ARG23898

anti-Phosphoserine / threonine antibody

anti-Phosphoserine / threonine antibody for ELISA,ICC/IF,Immunoprecipitation,Western blot and Other

Overview

Product Description Rabbit Polyclonal antibody recognizes Phosphoserine / threonine
Tested Reactivity Other
Tested Application ELISA, ICC/IF, IP, WB
Specificity This antibody detects many serine or threonine phosphorylated proteins by WB, ICC and ELISA.
Host Rabbit
Clonality Polyclonal
Isotype IgG
Target Name Serine / Threonine
Antigen Species Human
Immunogen A panel of phosphoserine and phosphothreonine-containing peptide immunogens designed from human protein sequences. All peptide sequences used are highly conserved in many species.
Conjugation Un-conjugated

Application Instructions

Application Suggestion
Tested Application Dilution
ELISA1:2000
ICC/IF1:50
IP1:100
WB1:1000
Application Note WB: Antibody is suggested to be diluted in 5% skimmed milk/Tris buffer with 0.04% Tween20 and incubated for 1 hour at room temperature.
* The dilutions indicate recommended starting dilutions and the optimal dilutions or concentrations should be determined by the scientist.

Properties

Purification Affinity purification with phospho-specific peptide and the non-phospho specific antibodies were removed by chromatography using non-phosphopeptide.
Buffer PBS, 0.05% Sodium azide, 50% Glycerol and 1 mg/ml BSA.
Preservative 0.05% Sodium azide
Stabilizer 50% Glycerol and 1 mg/ml BSA
Storage Instruction For continuous use, store undiluted antibody at 2-8°C for up to a week. For long-term storage, aliquot and store at -20°C. Storage in frost free freezers is not recommended. Avoid repeated freeze/thaw cycles. Suggest spin the vial prior to opening. The antibody solution should be gently mixed before use.
Note For laboratory research only, not for drug, diagnostic or other use.

Bioinformation

Background Phosphorylation of specific serine or threonine residues is an important post-translational modification for regulating the activity of most proteins. Stimulation of a variety of cell signaling pathways activates the receptor and non-receptor ser/thr kinases that mediate these protein modifications. Antibodies that can detect phosphoserine or phosphothreonine residues are excellent tools for characterizing changes in the post-translational state of a broad range of phosphorylated proteins. Immunoprecipitation of proteins of interest followed by detection of phosphoserine or phosphothreonine using anti-phosphoserine antibody is commonly used to correlate changes in phosphorylation state with alterations in protein activity.

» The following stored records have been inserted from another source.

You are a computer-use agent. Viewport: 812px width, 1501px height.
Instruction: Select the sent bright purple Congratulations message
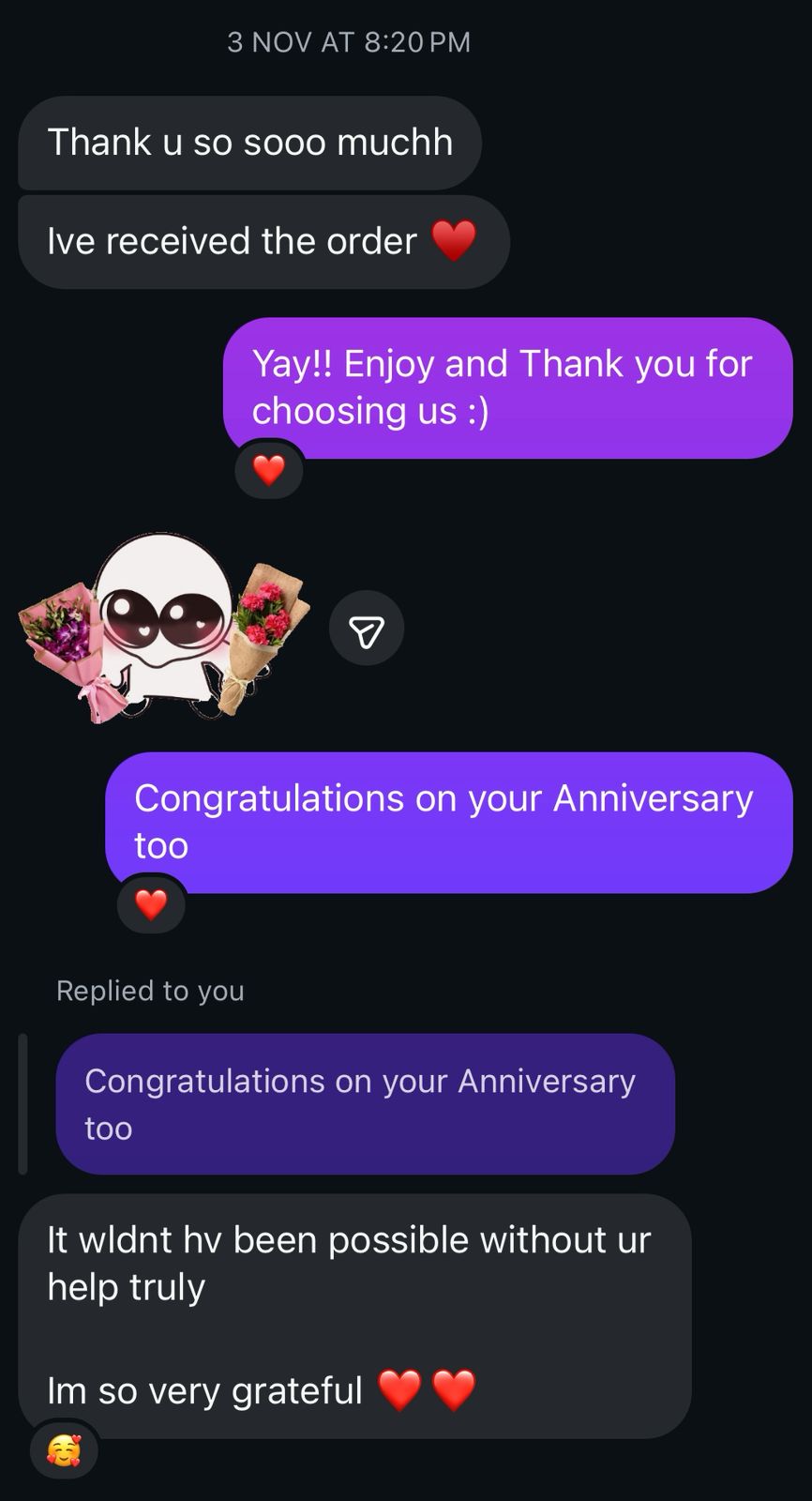[449, 822]
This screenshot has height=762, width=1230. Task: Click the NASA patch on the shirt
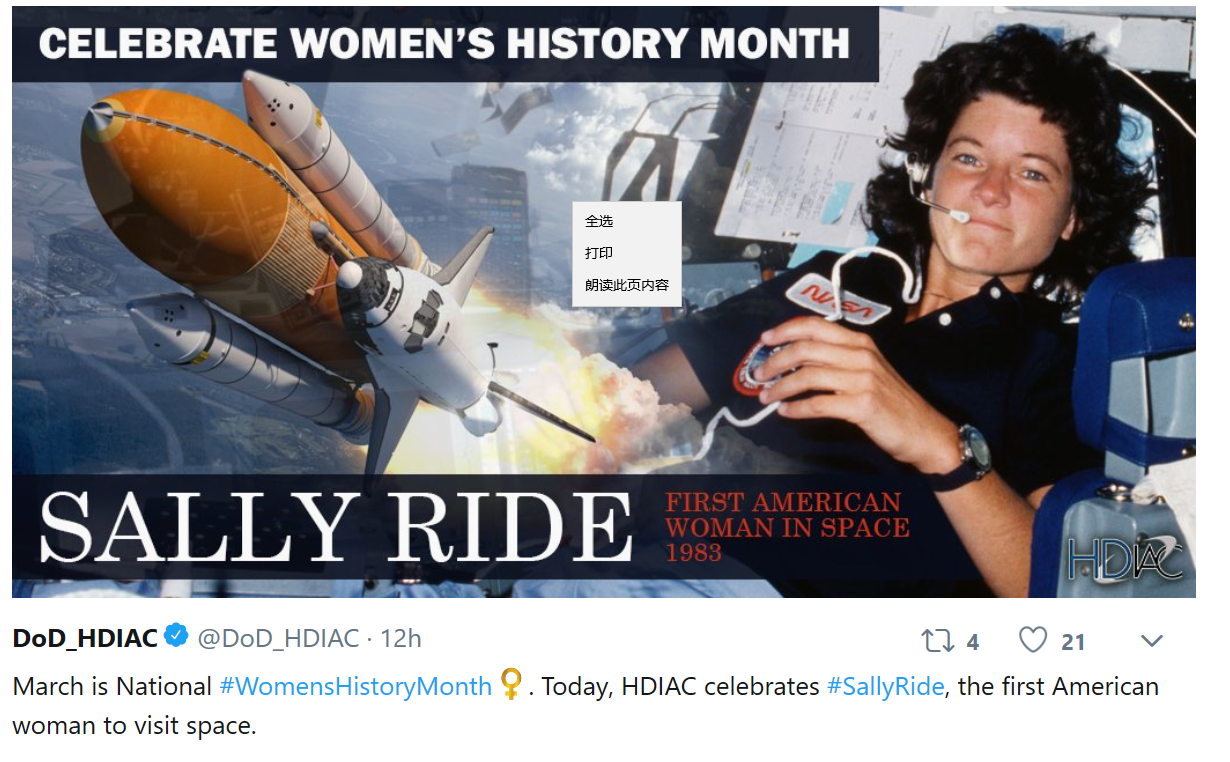[x=838, y=301]
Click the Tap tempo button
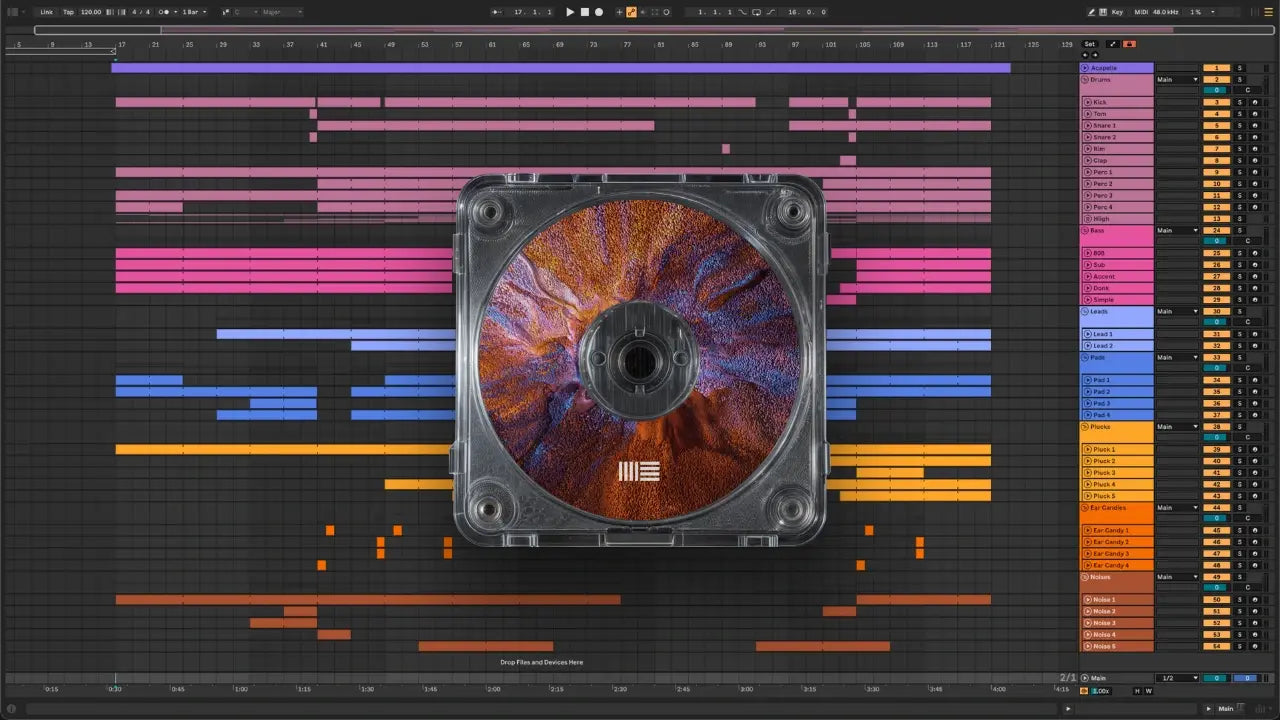 pyautogui.click(x=68, y=12)
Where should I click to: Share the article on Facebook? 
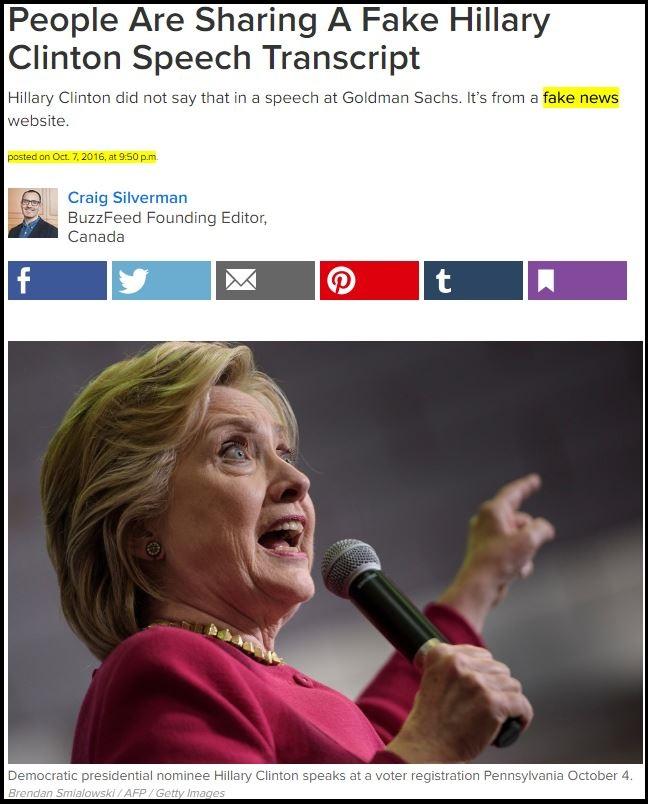point(57,280)
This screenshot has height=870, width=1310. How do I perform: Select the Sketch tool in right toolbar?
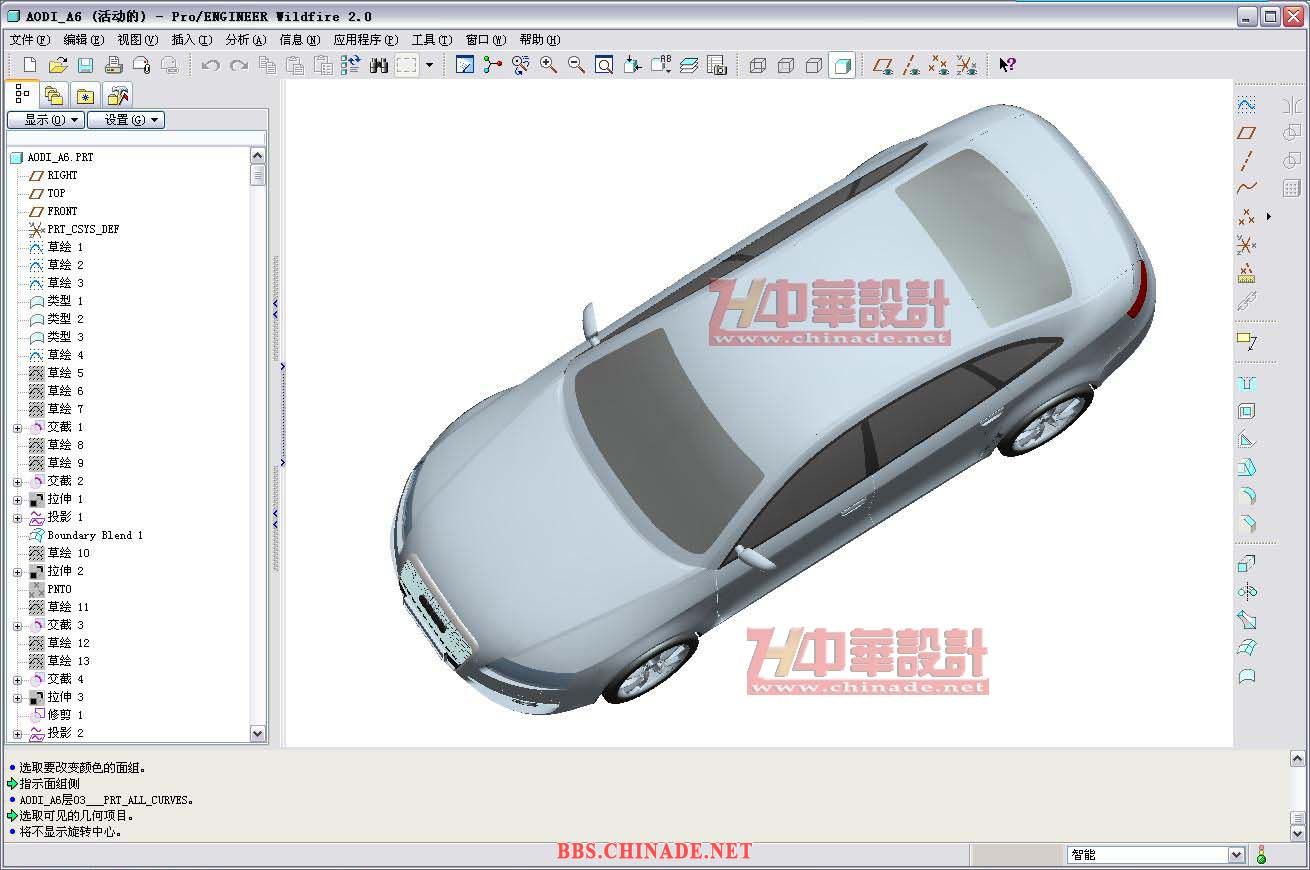click(1246, 104)
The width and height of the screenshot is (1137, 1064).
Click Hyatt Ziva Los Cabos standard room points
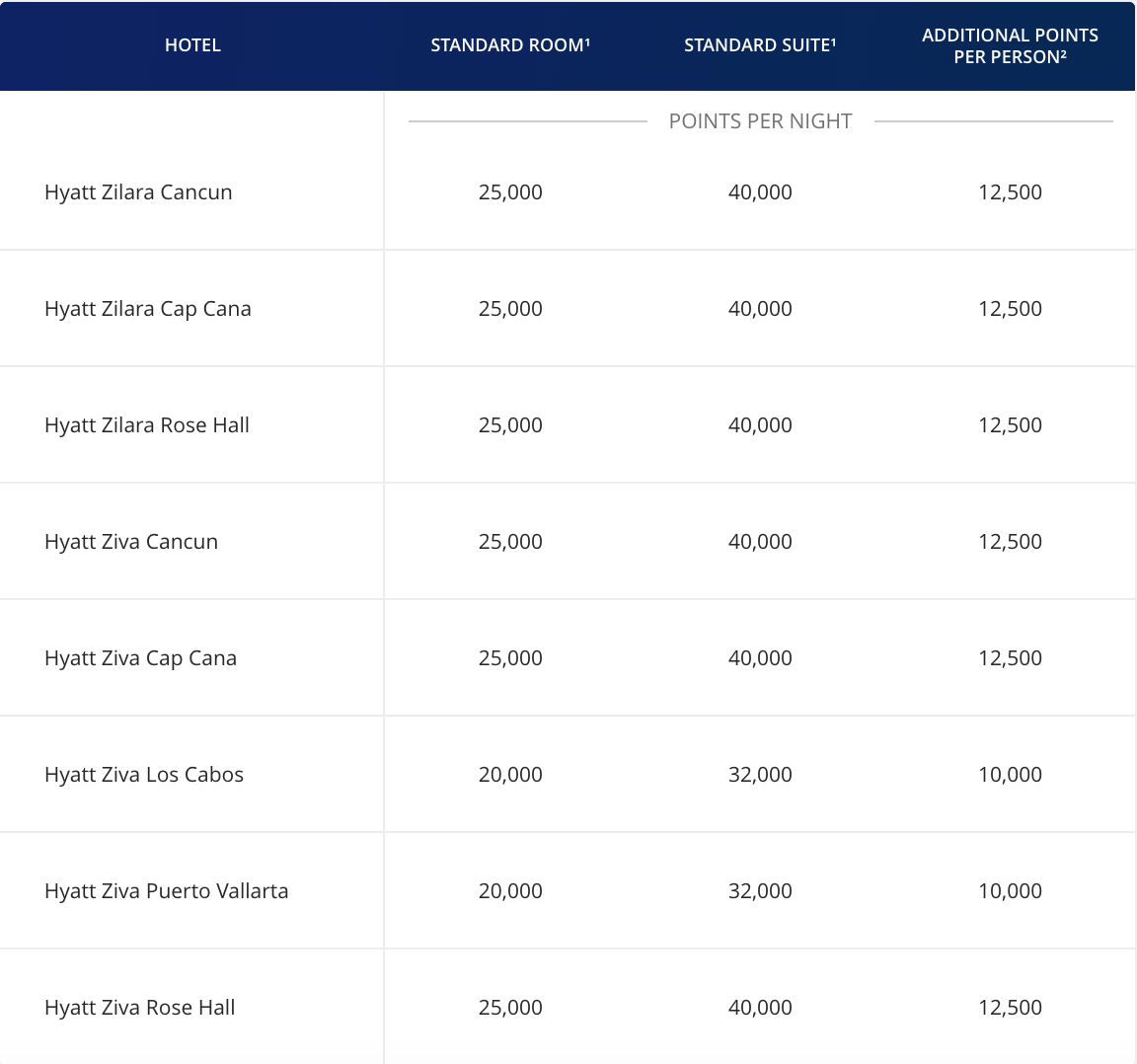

Images (3) Click the Picture to Zoom In

  • ARG23898 anti-Phosphoserine / threonine antibody WB image

    Western blot: A431 cells treated with calyculin A (100 nM) for 30 min (lane 1) then treated with lambda phosphatase (lane 2). The blot was stained with ARG23898 anti-Phosphoserine / threonine antibody at 1:1000 dilution.

  • ARG23898 anti-Phosphoserine / threonine antibody ICC/IF image

    Immunofluorescence: Control (left) and calyculin A-treated (right) A431 cells were stained with ARG23898 anti-Phosphoserine / threonine antibody.

  • ARG23898 anti-Phosphoserine / threonine antibody binding to phosphopeptides

    Bar graph showing ARG23898 anti-Phosphoserine / threonine antibody binding to a variety of phosphoserine and phosphothreonine peptides, but not control peptide containing unphosphorylated serine or phosphotyrosine.